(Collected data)
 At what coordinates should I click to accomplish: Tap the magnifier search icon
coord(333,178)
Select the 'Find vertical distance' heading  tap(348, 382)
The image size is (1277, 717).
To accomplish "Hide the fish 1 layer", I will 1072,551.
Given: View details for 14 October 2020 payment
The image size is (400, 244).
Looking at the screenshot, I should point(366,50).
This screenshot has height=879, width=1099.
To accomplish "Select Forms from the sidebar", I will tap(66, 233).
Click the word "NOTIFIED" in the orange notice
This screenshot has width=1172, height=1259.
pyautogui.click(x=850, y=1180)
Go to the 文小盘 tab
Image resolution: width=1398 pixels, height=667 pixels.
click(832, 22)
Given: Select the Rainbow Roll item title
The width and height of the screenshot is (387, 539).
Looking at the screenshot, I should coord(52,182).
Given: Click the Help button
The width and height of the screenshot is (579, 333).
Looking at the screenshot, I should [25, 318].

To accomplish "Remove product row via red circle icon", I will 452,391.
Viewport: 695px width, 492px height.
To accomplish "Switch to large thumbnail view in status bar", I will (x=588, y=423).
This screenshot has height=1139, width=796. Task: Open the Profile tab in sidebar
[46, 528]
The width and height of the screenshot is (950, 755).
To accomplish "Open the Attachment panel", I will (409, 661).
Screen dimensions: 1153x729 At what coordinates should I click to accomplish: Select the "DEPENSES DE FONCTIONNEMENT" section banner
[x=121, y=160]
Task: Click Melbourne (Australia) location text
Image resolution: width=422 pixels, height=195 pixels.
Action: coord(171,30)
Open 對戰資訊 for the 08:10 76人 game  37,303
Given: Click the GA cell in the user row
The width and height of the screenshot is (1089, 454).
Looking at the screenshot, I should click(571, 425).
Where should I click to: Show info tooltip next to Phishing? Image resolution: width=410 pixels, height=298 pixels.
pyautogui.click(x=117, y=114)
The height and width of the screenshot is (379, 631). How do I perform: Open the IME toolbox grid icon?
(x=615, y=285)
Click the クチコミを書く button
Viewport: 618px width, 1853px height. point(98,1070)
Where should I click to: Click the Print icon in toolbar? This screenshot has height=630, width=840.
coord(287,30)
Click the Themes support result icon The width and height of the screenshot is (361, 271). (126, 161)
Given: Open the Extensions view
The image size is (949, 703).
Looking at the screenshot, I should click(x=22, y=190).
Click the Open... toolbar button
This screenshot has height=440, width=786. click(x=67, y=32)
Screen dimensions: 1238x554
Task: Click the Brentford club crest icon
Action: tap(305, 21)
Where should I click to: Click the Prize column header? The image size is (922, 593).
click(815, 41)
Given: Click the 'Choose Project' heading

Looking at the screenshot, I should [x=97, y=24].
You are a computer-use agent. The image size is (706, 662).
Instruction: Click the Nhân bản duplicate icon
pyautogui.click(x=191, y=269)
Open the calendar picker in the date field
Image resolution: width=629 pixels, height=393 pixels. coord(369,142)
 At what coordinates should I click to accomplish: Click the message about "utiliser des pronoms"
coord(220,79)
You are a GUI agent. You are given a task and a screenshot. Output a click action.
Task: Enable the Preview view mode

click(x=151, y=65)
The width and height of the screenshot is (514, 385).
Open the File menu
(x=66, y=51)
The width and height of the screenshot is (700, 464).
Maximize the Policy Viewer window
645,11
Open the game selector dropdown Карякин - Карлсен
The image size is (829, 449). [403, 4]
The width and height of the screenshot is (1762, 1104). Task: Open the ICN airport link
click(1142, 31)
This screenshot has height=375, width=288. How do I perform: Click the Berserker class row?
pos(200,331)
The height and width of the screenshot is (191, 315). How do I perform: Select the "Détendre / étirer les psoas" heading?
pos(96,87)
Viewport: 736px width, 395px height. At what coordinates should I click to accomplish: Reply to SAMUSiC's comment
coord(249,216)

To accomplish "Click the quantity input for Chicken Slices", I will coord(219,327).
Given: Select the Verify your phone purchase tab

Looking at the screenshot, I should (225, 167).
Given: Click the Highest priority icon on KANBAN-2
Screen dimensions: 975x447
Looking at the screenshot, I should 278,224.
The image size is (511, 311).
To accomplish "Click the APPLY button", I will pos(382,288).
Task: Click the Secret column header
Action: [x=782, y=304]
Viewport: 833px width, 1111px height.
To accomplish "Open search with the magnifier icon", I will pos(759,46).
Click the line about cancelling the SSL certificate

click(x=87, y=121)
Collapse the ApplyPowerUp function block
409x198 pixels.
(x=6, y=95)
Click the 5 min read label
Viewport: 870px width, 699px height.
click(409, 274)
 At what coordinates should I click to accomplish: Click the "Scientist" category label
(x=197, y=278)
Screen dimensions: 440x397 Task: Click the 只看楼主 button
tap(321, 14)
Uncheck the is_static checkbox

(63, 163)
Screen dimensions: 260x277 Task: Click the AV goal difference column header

■ **About this exercise**
Reproduce every record exactly, line by line.

■ **Response**
 At what coordinates should I click to accomplish: Tap the magnifier search icon
coord(333,178)
Select the 'Find vertical distance' heading  tap(348, 382)
The image size is (1277, 717).
To accomplish "Hide the fish 1 layer", I will 1072,551.
Given: View details for 14 October 2020 payment
The image size is (400, 244).
Looking at the screenshot, I should point(366,50).
This screenshot has height=879, width=1099.
To accomplish "Select Forms from the sidebar", I will tap(66, 233).
Click the word "NOTIFIED" in the orange notice
This screenshot has width=1172, height=1259.
pyautogui.click(x=850, y=1180)
Go to the 文小盘 tab
Image resolution: width=1398 pixels, height=667 pixels.
click(832, 22)
Given: Select the Rainbow Roll item title
The width and height of the screenshot is (387, 539).
Looking at the screenshot, I should coord(52,182).
Given: Click the Help button
The width and height of the screenshot is (579, 333).
Looking at the screenshot, I should [25, 318].

To accomplish "Remove product row via red circle icon", I will 452,391.
Viewport: 695px width, 492px height.
To accomplish "Switch to large thumbnail view in status bar", I will (x=588, y=423).
This screenshot has height=1139, width=796. Task: Open the Profile tab in sidebar
[46, 528]
The width and height of the screenshot is (950, 755).
To accomplish "Open the Attachment panel", I will (409, 661).
Screen dimensions: 1153x729 At what coordinates should I click to accomplish: Select the "DEPENSES DE FONCTIONNEMENT" section banner
[x=121, y=160]
Task: Click Melbourne (Australia) location text
Image resolution: width=422 pixels, height=195 pixels.
Action: coord(171,30)
Open 對戰資訊 for the 08:10 76人 game  37,303
Given: Click the GA cell in the user row
The width and height of the screenshot is (1089, 454).
Looking at the screenshot, I should click(571, 425).
Where should I click to: Show info tooltip next to Phishing? Image resolution: width=410 pixels, height=298 pixels.
pyautogui.click(x=117, y=114)
The height and width of the screenshot is (379, 631). How do I perform: Open the IME toolbox grid icon?
(x=615, y=285)
Click the クチコミを書く button
Viewport: 618px width, 1853px height. point(98,1070)
Where should I click to: Click the Print icon in toolbar? This screenshot has height=630, width=840.
coord(287,30)
Click the Themes support result icon The width and height of the screenshot is (361, 271). (126, 161)
Given: Open the Extensions view
The image size is (949, 703).
Looking at the screenshot, I should click(x=22, y=190).
Click the Open... toolbar button
This screenshot has height=440, width=786. click(x=67, y=32)
Screen dimensions: 1238x554
Task: Click the Brentford club crest icon
Action: tap(305, 21)
Where should I click to: Click the Prize column header? The image size is (922, 593).
click(815, 41)
Given: Click the 'Choose Project' heading

Looking at the screenshot, I should [x=97, y=24].
You are a computer-use agent. The image size is (706, 662).
Instruction: Click the Nhân bản duplicate icon
pyautogui.click(x=191, y=269)
Open the calendar picker in the date field
Image resolution: width=629 pixels, height=393 pixels. coord(369,142)
 At what coordinates should I click to accomplish: Click the message about "utiliser des pronoms"
coord(220,79)
You are a GUI agent. You are given a task and a screenshot. Output a click action.
Task: Enable the Preview view mode

click(x=151, y=65)
The width and height of the screenshot is (514, 385).
Open the File menu
(x=66, y=51)
The width and height of the screenshot is (700, 464).
Maximize the Policy Viewer window
645,11
Open the game selector dropdown Карякин - Карлсен
The image size is (829, 449). [403, 4]
The width and height of the screenshot is (1762, 1104). Task: Open the ICN airport link
click(1142, 31)
This screenshot has height=375, width=288. How do I perform: Click the Berserker class row?
pos(200,331)
The height and width of the screenshot is (191, 315). How do I perform: Select the "Détendre / étirer les psoas" heading?
pos(96,87)
Viewport: 736px width, 395px height. At what coordinates should I click to accomplish: Reply to SAMUSiC's comment
coord(249,216)

To accomplish "Click the quantity input for Chicken Slices", I will coord(219,327).
Given: Select the Verify your phone purchase tab

Looking at the screenshot, I should (225, 167).
Given: Click the Highest priority icon on KANBAN-2
Screen dimensions: 975x447
Looking at the screenshot, I should 278,224.
The image size is (511, 311).
To accomplish "Click the APPLY button", I will pos(382,288).
Task: Click the Secret column header
Action: [x=782, y=304]
Viewport: 833px width, 1111px height.
To accomplish "Open search with the magnifier icon", I will pos(759,46).
Click the line about cancelling the SSL certificate

click(x=87, y=121)
Collapse the ApplyPowerUp function block
409x198 pixels.
(x=6, y=95)
Click the 5 min read label
Viewport: 870px width, 699px height.
click(409, 274)
 At what coordinates should I click to accomplish: Click the "Scientist" category label
(x=197, y=278)
Screen dimensions: 440x397 Task: Click the 只看楼主 button
tap(321, 14)
Uncheck the is_static checkbox

(63, 163)
Screen dimensions: 260x277 Task: Click the AV goal difference column header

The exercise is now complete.